= Supplied information =
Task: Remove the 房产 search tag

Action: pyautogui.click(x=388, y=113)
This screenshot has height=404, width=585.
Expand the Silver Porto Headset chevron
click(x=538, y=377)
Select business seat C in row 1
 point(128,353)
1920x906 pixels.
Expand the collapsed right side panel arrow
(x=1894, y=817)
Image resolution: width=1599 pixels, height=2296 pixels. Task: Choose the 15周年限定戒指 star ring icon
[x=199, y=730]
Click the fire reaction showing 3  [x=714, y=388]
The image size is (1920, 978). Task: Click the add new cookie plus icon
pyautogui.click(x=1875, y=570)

= Instructions for the task =
Format the lines above as a JSON list of strings, one string per line, leaving out the blank lines.

= Answer to this task =
[
  "Task: Remove the 房产 search tag",
  "Action: pyautogui.click(x=388, y=113)",
  "This screenshot has height=404, width=585.",
  "Expand the Silver Porto Headset chevron",
  "click(x=538, y=377)",
  "Select business seat C in row 1",
  " point(128,353)",
  "1920x906 pixels.",
  "Expand the collapsed right side panel arrow",
  "(x=1894, y=817)",
  "Image resolution: width=1599 pixels, height=2296 pixels. Task: Choose the 15周年限定戒指 star ring icon",
  "[x=199, y=730]",
  "Click the fire reaction showing 3  [x=714, y=388]",
  "The image size is (1920, 978). Task: Click the add new cookie plus icon",
  "pyautogui.click(x=1875, y=570)"
]